This is all so silly. Who really cares, I mean honestly. Not even our great great grandchildren will be alive by the time the bad effects of this nonsense take place...so live and rock out!

Napa Wine Tour Guide

This is cool and more should adopt this! Happy New Year!


Very interesting information. I didn't know that.Thanks

Wine eBook

What is the special lining made of?

Amine - Volute Wine

In response to Mike Duffy:
Although aluminum is not very sensitive to oxidation, the bottles have a special lining that prevents direct contact of aluminum with the wine.
Our wine is not meant to be aged, and we recommend consumption within 12 months for the freshest taste. This is not unlike wine using closure other than cork.

Mike Duffy

How do you keep the aluminum from interacting with the wine? How long do you expect the wine to keep in this sort of container?

Amine - Volute Wine

In response to Jason:

We happen to have all our contacts in the wine industry in France, and our oenologist lives there, thus explaining our choice of Bordeaux wine. We love California wine however, and might introduce a variety from there at some stage.

Although local products are best, not every state can produce wine as you know. Our product will be distributed on the entire US territory, and consider this: cargo shipping through water is significantly more efficient, in terms of carbon emissions, than truck shipments. As a matter of fact, shipping wine from France to New York by sea results in about 4 times less emissions of CO2 than shipping wine from California to New York by truck. See (1) for data and sources.

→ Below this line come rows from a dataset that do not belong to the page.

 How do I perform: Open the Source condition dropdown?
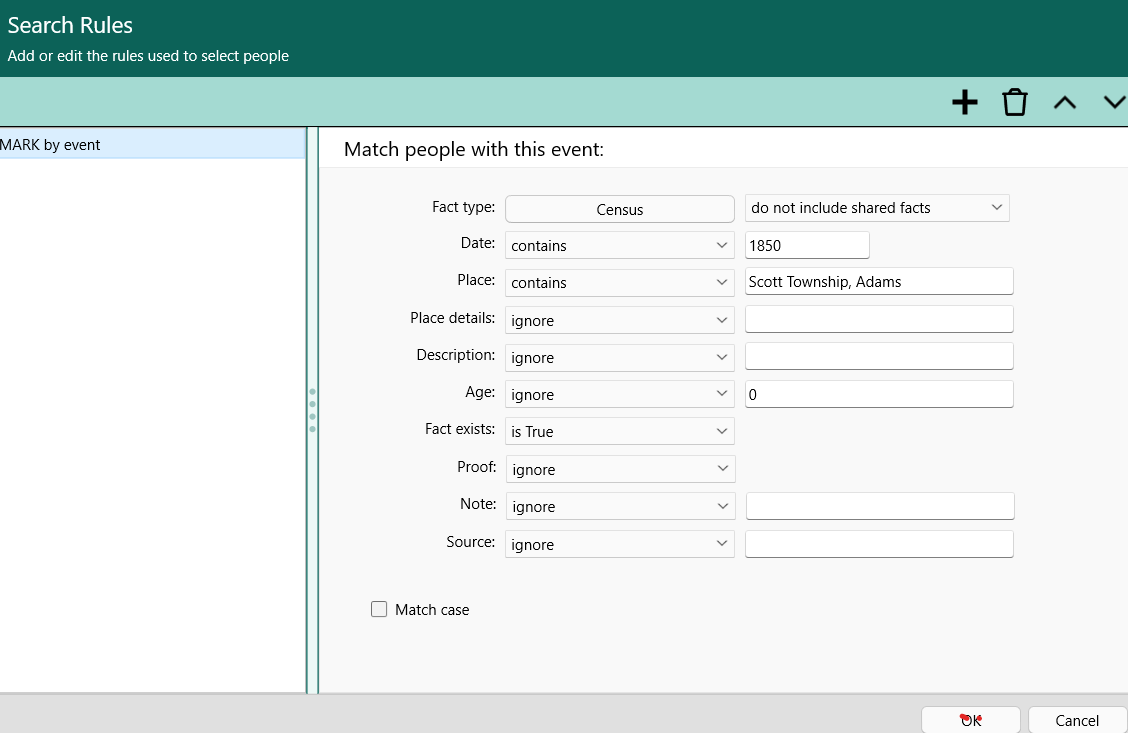click(620, 544)
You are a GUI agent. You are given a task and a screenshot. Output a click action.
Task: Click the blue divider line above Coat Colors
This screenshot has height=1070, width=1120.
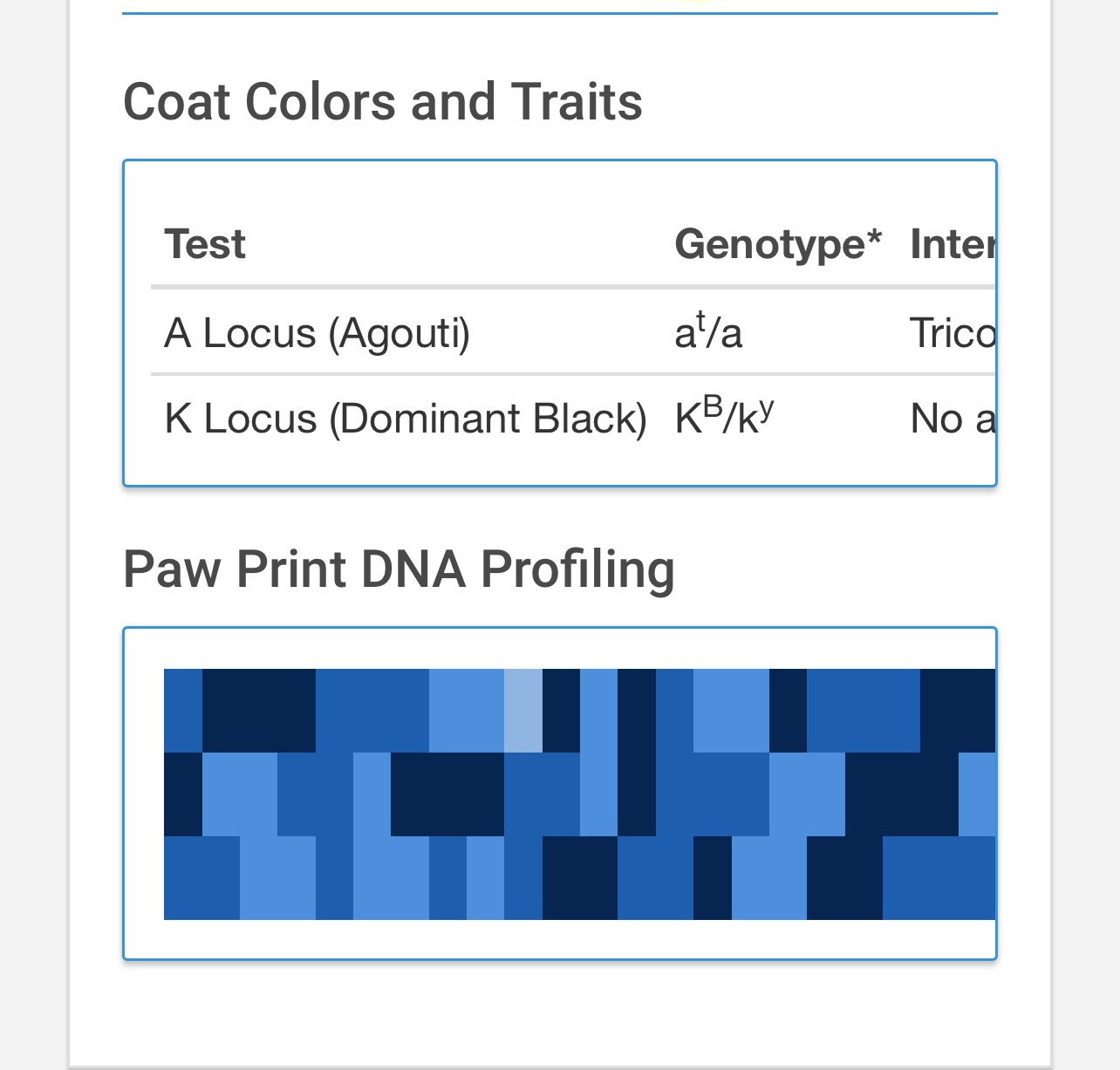559,14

Cargo shipments by sea make stops in New york, Chicago, Louisiana, LA and Oakland, which will help optimize our distribution and not rely entirely on truck shipments from one point.

Regarding the single-serve bottle, there are many consumers that want to enjoy one or two glasses of wine, and not worry about waste. A larger bottle would only be marginally more efficient as the difference in weight is small. Our product to packaging ratio is 78% to 22% vs. 87% to 13% for a 750 ml aluminum bottle, and an average of 58% to 42% for glass bottles.

Lastly, the sources for our claims regarding the pollution is based on the Wuppertal Institute's "MIPS" Material Intensity Analysis method. See (2) for sources and calculations.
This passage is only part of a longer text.